New York Times on the Web Forums Science
Russian military leaders have expressed concern about US plans
for a national missile defense system. Will defense technology be
limited by possibilities for a strategic imbalance? Is this just SDI
all over again?
(2973 previous messages)
rshowalter
- 10:25am May 2, 2001 EST (#2974
of 2996) Robert Showalter
showalte@macc.wisc.edu
Maybe peace is the future -- and we're in a transition for that
future.
But speedbird's
"The future belongs to those who can envision it"
only makes sense if the future is envisioned correctly.

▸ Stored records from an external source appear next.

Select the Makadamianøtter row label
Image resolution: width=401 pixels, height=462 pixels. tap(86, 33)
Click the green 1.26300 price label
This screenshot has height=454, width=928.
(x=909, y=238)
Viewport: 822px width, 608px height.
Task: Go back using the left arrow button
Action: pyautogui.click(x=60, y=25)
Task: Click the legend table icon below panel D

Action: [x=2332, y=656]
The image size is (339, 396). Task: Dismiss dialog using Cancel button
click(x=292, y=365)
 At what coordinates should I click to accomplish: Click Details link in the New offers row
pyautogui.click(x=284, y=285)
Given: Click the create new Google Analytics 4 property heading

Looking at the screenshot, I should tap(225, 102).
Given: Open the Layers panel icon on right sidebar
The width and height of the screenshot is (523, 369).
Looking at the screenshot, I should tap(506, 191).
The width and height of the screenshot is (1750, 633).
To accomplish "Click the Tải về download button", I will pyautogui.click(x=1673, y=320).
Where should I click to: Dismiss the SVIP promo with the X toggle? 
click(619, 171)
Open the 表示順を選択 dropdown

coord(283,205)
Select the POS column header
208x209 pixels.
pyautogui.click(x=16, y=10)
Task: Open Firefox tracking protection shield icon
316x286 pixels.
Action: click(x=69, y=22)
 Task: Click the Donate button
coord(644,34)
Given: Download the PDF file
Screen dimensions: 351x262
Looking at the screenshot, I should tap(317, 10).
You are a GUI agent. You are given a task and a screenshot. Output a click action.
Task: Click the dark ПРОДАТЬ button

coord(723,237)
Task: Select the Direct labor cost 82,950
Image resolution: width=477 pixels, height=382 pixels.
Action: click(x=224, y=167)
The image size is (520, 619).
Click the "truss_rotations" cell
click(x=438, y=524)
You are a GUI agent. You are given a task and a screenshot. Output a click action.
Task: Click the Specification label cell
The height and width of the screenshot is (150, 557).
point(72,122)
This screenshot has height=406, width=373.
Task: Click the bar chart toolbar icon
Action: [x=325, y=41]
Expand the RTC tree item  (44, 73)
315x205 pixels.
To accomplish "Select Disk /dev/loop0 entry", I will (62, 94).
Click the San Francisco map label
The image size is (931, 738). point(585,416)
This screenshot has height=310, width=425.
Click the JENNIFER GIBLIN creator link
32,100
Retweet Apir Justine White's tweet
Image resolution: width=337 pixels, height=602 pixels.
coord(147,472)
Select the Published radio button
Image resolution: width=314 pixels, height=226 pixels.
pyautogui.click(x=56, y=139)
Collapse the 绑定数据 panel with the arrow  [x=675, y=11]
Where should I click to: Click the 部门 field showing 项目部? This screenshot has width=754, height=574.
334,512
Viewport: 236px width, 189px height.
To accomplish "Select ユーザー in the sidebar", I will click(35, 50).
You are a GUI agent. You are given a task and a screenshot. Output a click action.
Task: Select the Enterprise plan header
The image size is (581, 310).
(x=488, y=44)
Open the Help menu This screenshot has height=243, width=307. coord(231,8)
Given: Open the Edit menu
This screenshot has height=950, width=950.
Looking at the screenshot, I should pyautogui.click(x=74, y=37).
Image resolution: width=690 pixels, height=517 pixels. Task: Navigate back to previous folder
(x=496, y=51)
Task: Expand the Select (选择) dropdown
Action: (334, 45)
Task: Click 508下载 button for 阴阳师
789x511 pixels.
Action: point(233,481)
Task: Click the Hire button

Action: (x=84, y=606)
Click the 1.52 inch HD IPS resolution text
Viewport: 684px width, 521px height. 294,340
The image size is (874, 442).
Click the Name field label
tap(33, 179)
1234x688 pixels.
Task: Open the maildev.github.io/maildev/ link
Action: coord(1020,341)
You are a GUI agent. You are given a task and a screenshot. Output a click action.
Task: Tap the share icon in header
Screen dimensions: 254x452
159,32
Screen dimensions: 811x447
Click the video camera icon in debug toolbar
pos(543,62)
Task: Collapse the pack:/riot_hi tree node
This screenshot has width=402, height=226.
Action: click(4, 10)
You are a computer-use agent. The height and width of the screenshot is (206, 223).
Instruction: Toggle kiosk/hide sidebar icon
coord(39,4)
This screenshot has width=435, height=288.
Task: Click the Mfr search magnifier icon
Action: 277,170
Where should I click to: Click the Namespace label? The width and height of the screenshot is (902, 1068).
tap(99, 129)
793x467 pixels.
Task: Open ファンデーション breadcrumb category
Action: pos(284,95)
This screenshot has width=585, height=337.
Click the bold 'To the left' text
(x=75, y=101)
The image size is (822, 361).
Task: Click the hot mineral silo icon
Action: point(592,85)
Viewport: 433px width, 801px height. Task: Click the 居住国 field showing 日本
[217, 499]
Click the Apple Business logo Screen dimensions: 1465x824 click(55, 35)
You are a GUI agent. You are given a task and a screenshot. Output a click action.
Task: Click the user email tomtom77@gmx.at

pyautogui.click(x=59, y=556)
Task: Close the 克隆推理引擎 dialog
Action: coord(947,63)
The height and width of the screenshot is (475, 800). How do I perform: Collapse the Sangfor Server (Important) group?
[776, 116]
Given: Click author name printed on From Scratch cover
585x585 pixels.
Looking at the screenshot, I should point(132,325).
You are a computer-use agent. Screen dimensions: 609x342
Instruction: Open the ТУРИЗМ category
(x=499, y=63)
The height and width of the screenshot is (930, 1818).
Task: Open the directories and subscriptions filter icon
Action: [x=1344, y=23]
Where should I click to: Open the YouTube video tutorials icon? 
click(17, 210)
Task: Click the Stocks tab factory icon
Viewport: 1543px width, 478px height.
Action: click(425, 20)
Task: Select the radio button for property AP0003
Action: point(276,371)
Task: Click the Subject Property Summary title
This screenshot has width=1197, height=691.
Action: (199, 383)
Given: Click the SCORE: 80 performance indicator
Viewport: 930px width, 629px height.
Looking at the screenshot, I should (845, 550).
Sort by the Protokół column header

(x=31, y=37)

Plenty of times, people envision a future that turns out to be
wrong, with expensive or lethal consequences that are independent of
"good faith" in the sentimental sense.
When decisions matter, they matter, and we need to take care
to be right.
mchan24
- 10:36am May 2, 2001 EST (#2975
of 2996)
Kind of worry if this new strategy lifts the ban of testing
nuclear warheads in the ocean / space or underground. When countries
test and explode nuclear warheads in the environment, bad moves !
cookiess0
- 10:42am May 2, 2001 EST (#2976
of 2996)
mchan24 - 10:36am May 2, 2001 EST (#2975 of 2975)
The issues are not related.
mchan24
- 10:46am May 2, 2001 EST (#2977
of 2996)
One more thing, the reduction from 7000 to 1500 means nothing
when 1500 warheads can blow up the world, 7000 plus only means these
weapons can blow up the world 4 times. The result is the same.
Numbers in this scenario are just politic.
cookiess0
- 11:09am May 2, 2001 EST (#2978
of 2996)
mchan24 - 10:46am May 2, 2001 EST (#2977 of 2977)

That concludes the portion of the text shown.